The big event is the dragon boat races. They’re long narrow boats accommodating 71 rowers and more than 400 teams participated. My new apartment has a sliver of the river view but that was as close as I cared to get considering the intensity of the crowding. As it turned out when I tried to get a better view of the other main attraction, being near the river was an experience in itself.

Once I caught a glimpse of the light show, through my river, sliver view, I couldn’t resist trying to brave the crowd. Half a dozen barges were adorned with awesome light sculptures, or light paintings, if you will. The displays are about fifty feet tall and cover the entire length of the boats, which are about 200’ long (17x65 meters).
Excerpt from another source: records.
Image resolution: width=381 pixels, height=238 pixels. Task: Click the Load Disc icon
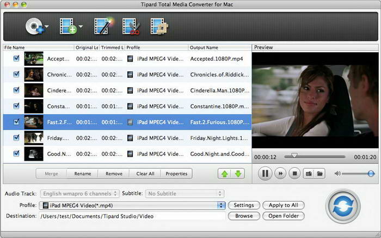tap(34, 26)
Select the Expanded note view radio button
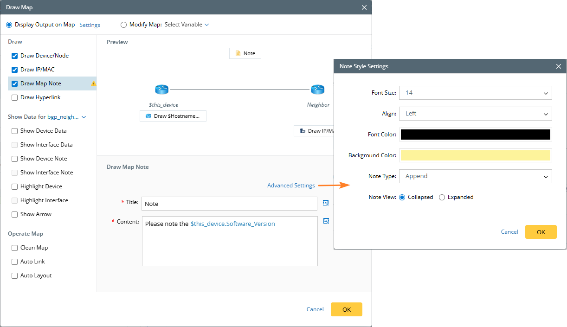The image size is (567, 327). (x=442, y=197)
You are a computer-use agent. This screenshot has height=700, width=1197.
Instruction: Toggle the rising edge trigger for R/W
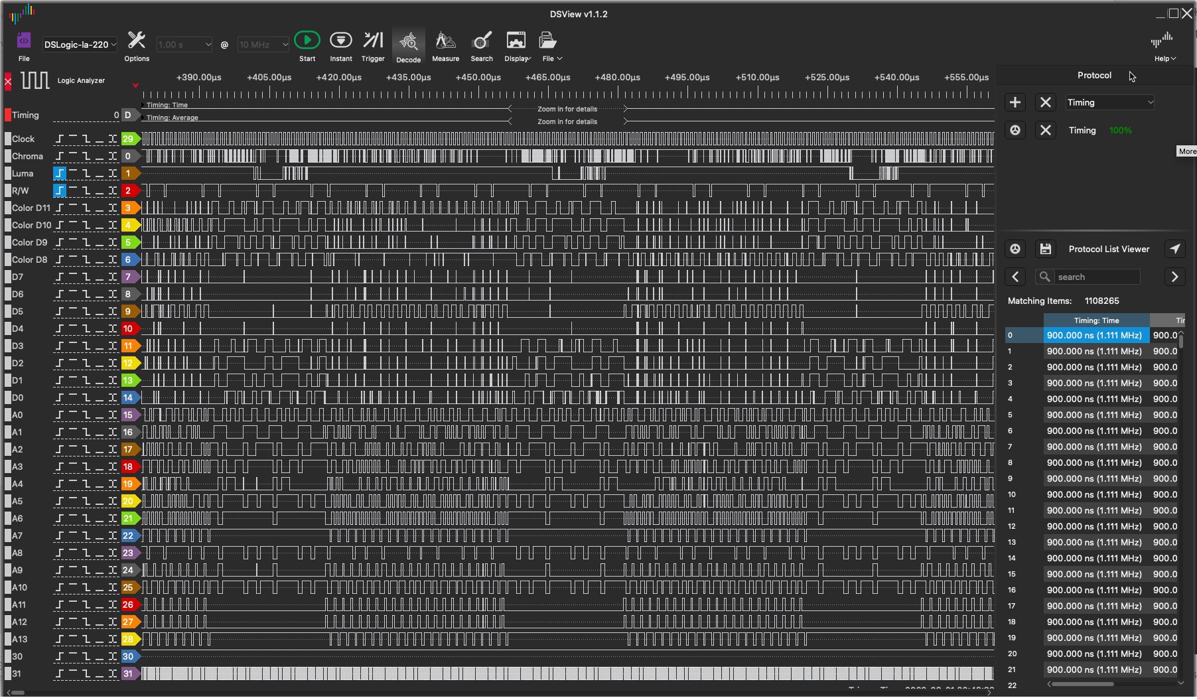point(60,191)
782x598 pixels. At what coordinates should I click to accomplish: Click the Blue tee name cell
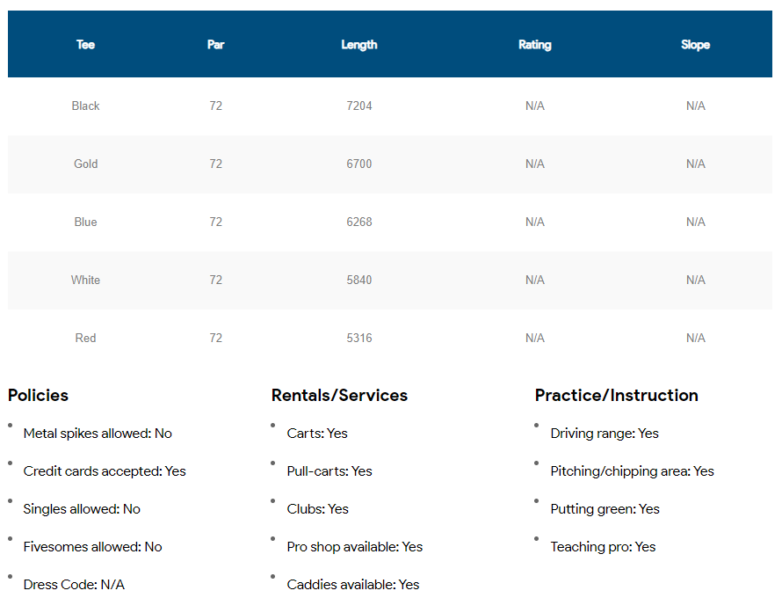coord(85,222)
They favor intricate traditional designs mostly in yellow and gold, though one had a map of Cambodia with animals and other pictorials. For several hours every evening they sail up and down the river, so all can see. They passed by my sliver so quickly – about ten seconds per pass – I had to try to get a better view, besides I’m a quarter mile away, it’s just not the same as being close up.

It was mayhem exponentialed. It was slow going flowing with the hordes of people on their way to Sisowath Quay, the street that fronts the river park, but doable, much more doable than trying to drive through. Unthinking drivers got stuck for hours surrounded by a solid mass of people, not one inch could they move. Many streets were blocked off, but some drivers, mostly motorcycle drivers, for the price of a small bribe, were able to get through the barriers and managed to find themselves trying to go through dense stands of bodies.
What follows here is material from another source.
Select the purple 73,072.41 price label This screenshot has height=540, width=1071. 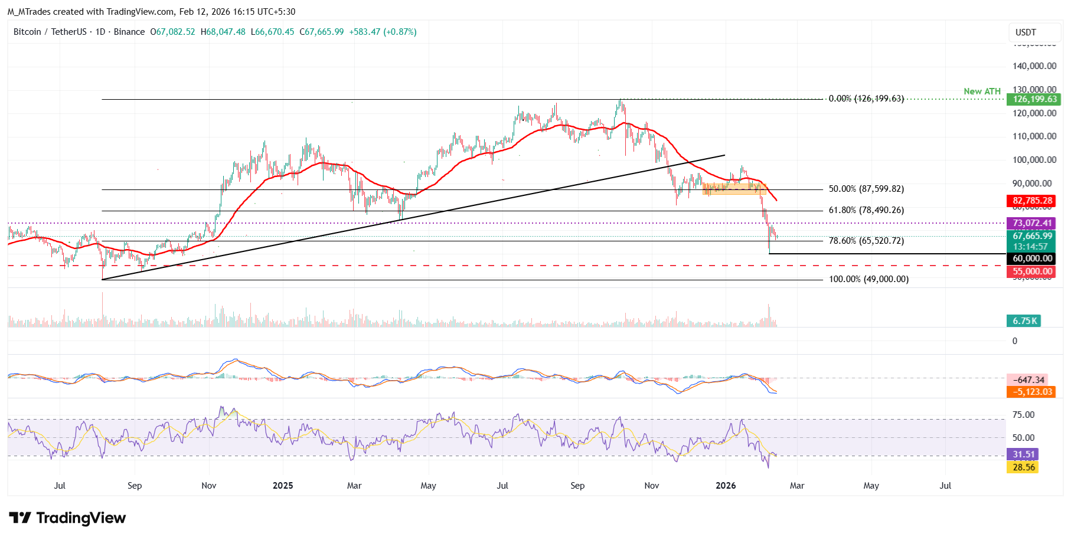pyautogui.click(x=1032, y=223)
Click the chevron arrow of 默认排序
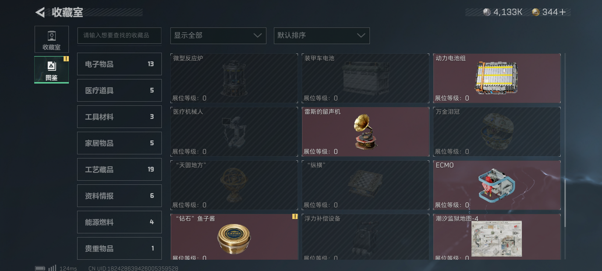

Once I reached Sisowath, I started encountering moments when I no longer had control of my whereabouts, literally goin’ with the flow. It was nearly all in good humor, they were having a great time. Groups and families, all holding hands in a chain, clung to each other with fierce determination. However, esthetically, I wasn’t enjoying it one bit. But that didn’t stop me from wanting to get a decent close up view of those fantastic boats.

I didn’t get far. Loss of control was accelerating. Now I’m personally aware of the precursor to situations where people get trampled to death. There was no time I felt in real danger absent a cause for panic, but just the same I wouldn’t voluntarily put myself in that situation again. They were having a great old time, but I wasn’t enjoying it even one bit, except for the sheer experience, that is.